Reading an old edition of Burton's number theory text, I come to this corollary in chapter 13:
In the Fibonacci sequence, $u_m \mid u_n$ if and only if $m \mid n$ for $m \ge 2$
The proof seems to be:
$u_m \mid u_n \implies \gcd(u_m,u_n)=u_m=u_d$ with $d=\gcd(m,n)$ by Theorem 13-3. Thus $m=d=gcd(m,n)$ and $m\mid n$
Conversely, $m|n \implies u_m | u_n$ by Theorem 13-2
This seems valid to me. However, If true, it seems
$1 | 2 \implies u_2 | u_3 \implies 2|3$ which is absurd.

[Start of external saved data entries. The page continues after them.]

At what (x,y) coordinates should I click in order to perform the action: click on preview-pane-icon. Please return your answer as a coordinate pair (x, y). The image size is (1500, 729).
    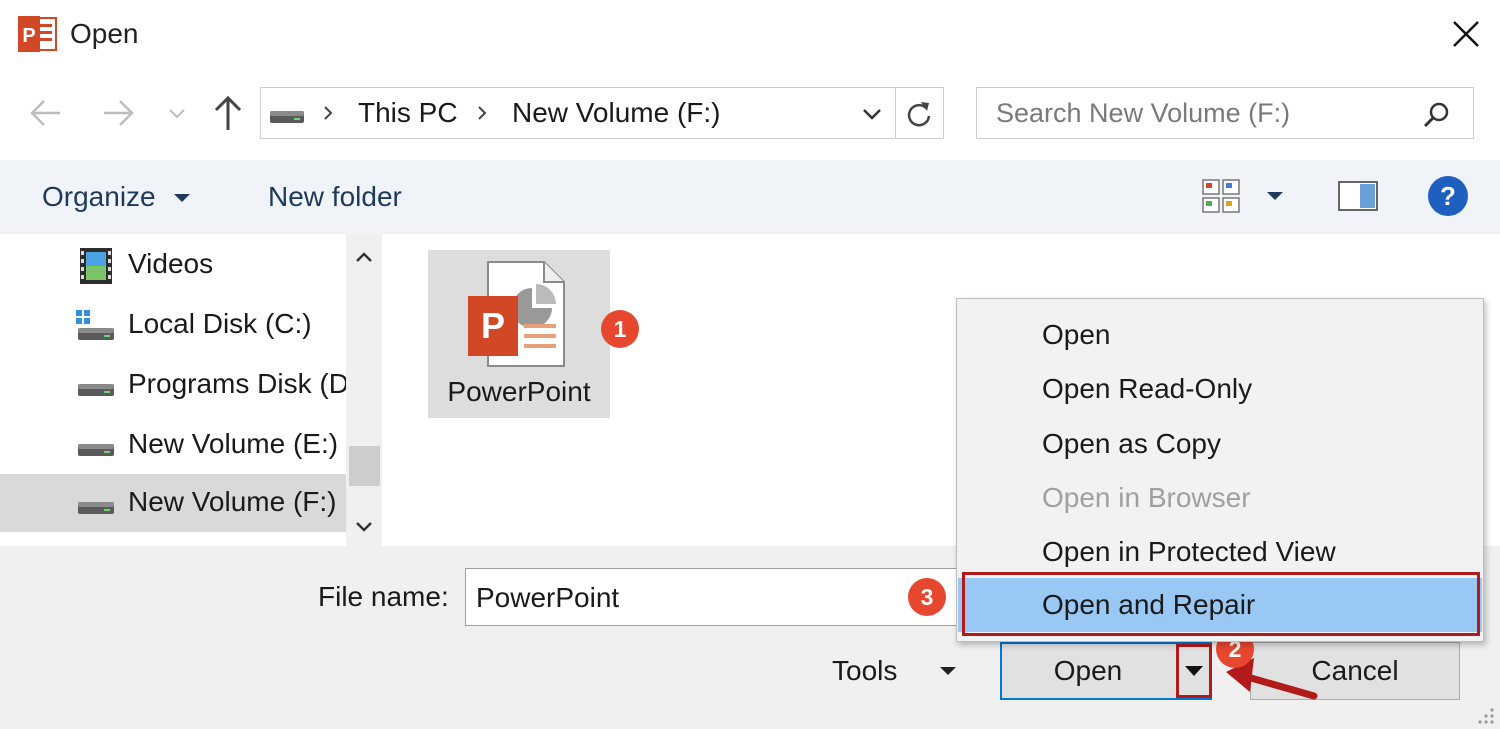
    Looking at the image, I should click on (1358, 196).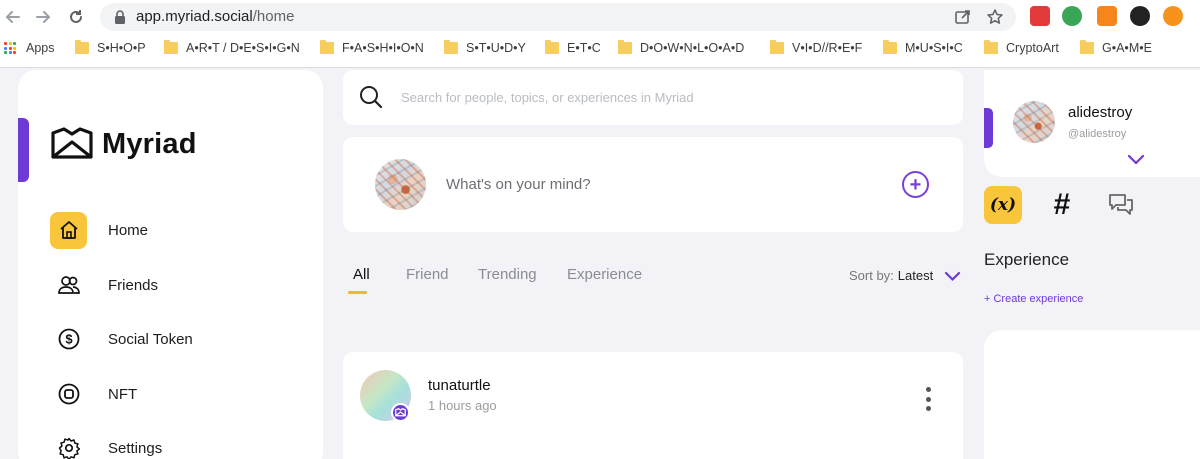  I want to click on sidebar-item-label: Friends, so click(134, 285). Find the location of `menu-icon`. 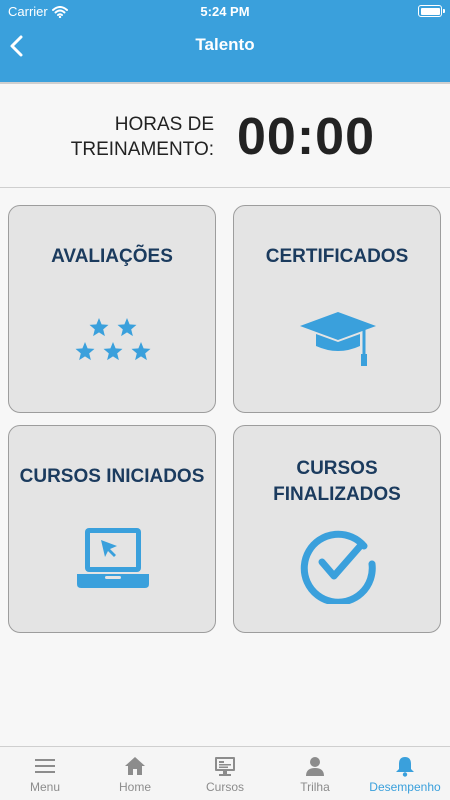

menu-icon is located at coordinates (45, 766).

I'm not sure where the mistake is. Should it perhaps be $m > 2$ in the corollary but then why?
It should be $m,n>2$ in the corollary.
If you are wonderng why so, consider that the solution used $$gcd(u_m,u_n)=u_{\gcd(m,n)}=u_{m} \Rightarrow m=\gcd(m,n)$$ However, note that $u_{gcd(m,n)}=u_{m} \Leftrightarrow \gcd(m,n)=m$ is not true when $\gcd(m,n)=1$, since $u_1=u_2$ but $1 \neq 2$. To avoid this and assume that all elements in the Fibonacci sequence are distinct, it is necessary that $m,n>2$
For example, in your example, note that $\gcd(u_2, u_3)=u_1 =u_2$. So $u_2$ divides $u_3$.